Only the lines from the one containing "This screenshot has width=1389, height=868." through the end of the listing are to be repeated, exactly and without pictures.

Start of Block

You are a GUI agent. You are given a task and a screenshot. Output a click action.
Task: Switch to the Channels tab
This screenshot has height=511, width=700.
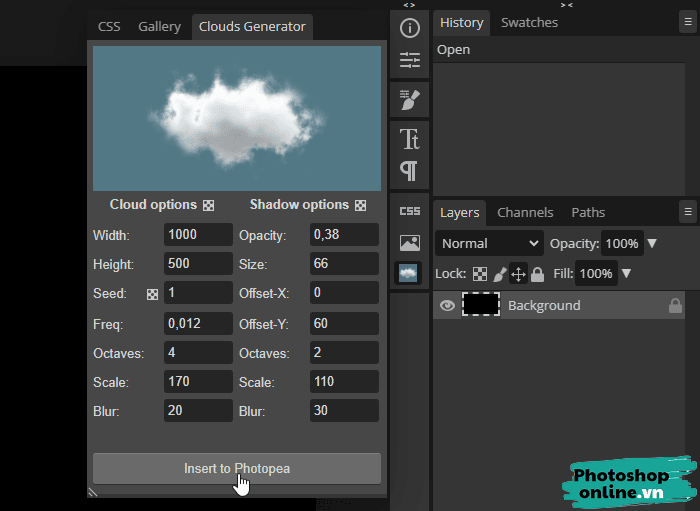[x=525, y=212]
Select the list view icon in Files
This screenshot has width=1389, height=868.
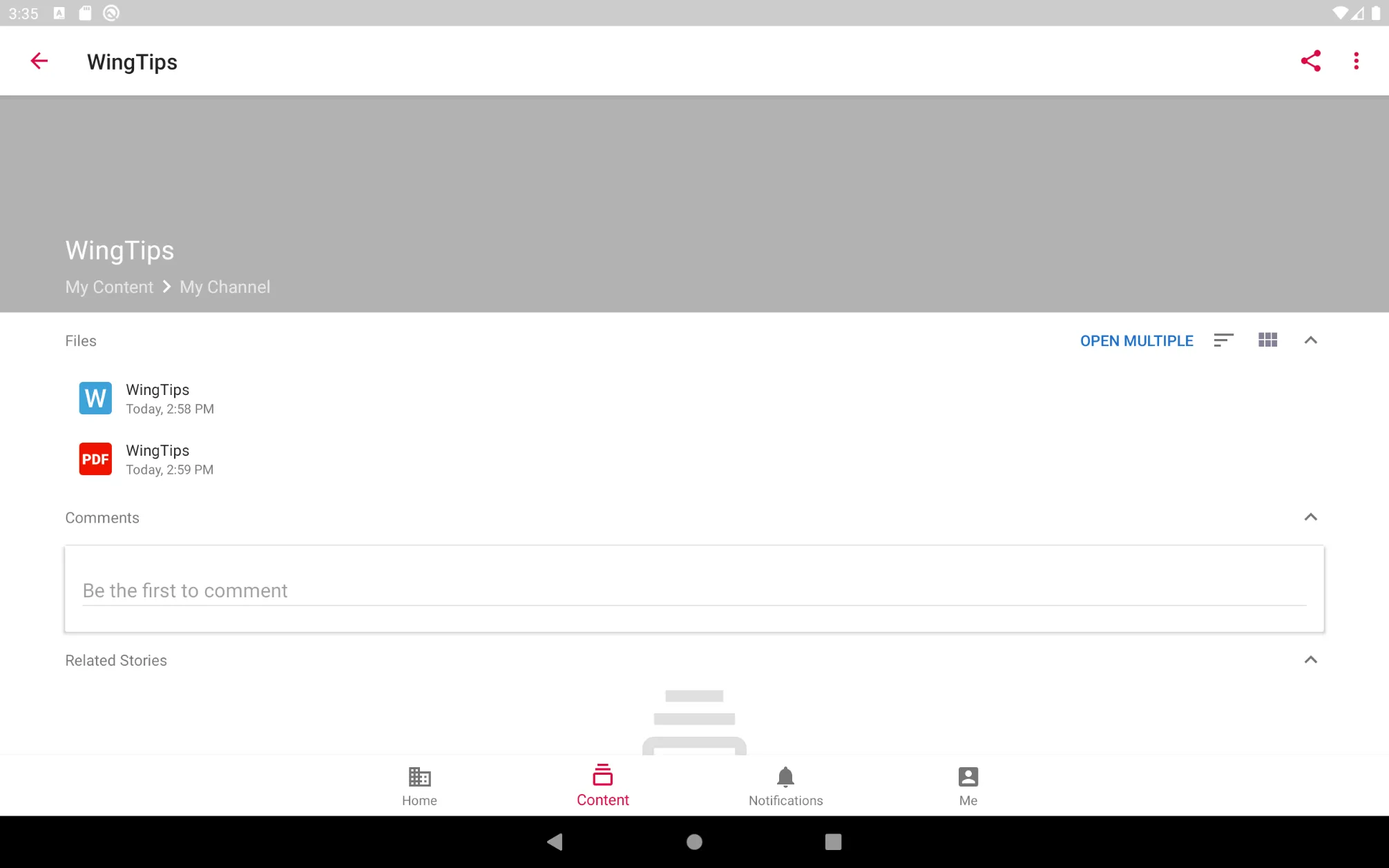pyautogui.click(x=1223, y=340)
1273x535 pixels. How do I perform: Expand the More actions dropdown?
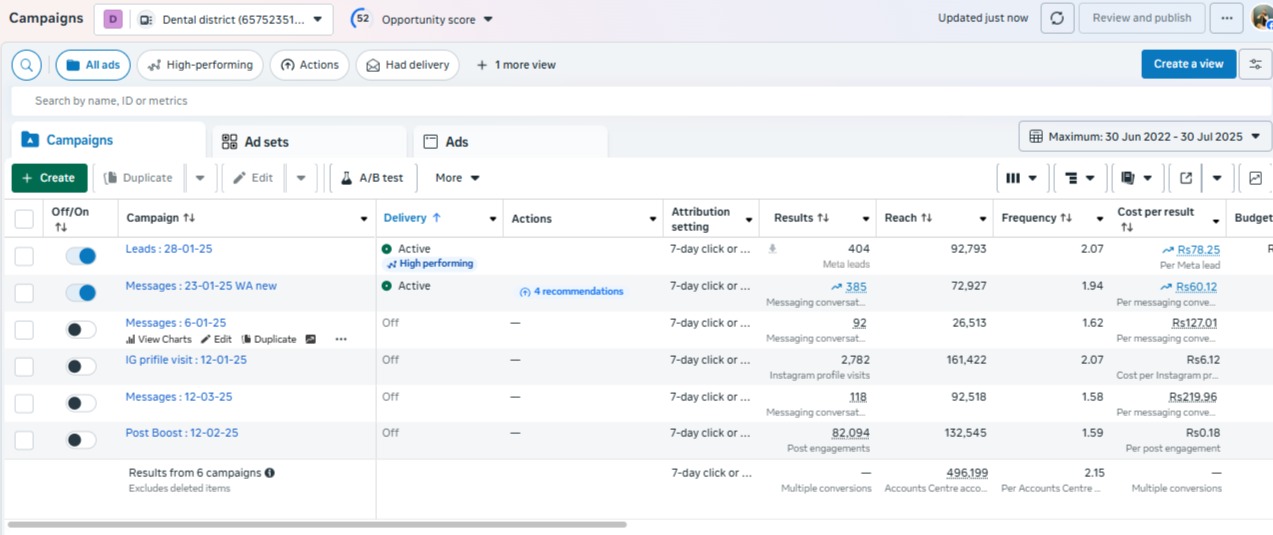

End of Block

Response box
This screenshot has width=1389, height=868.
pyautogui.click(x=1223, y=340)
1273x535 pixels. How do I perform: Expand the More actions dropdown?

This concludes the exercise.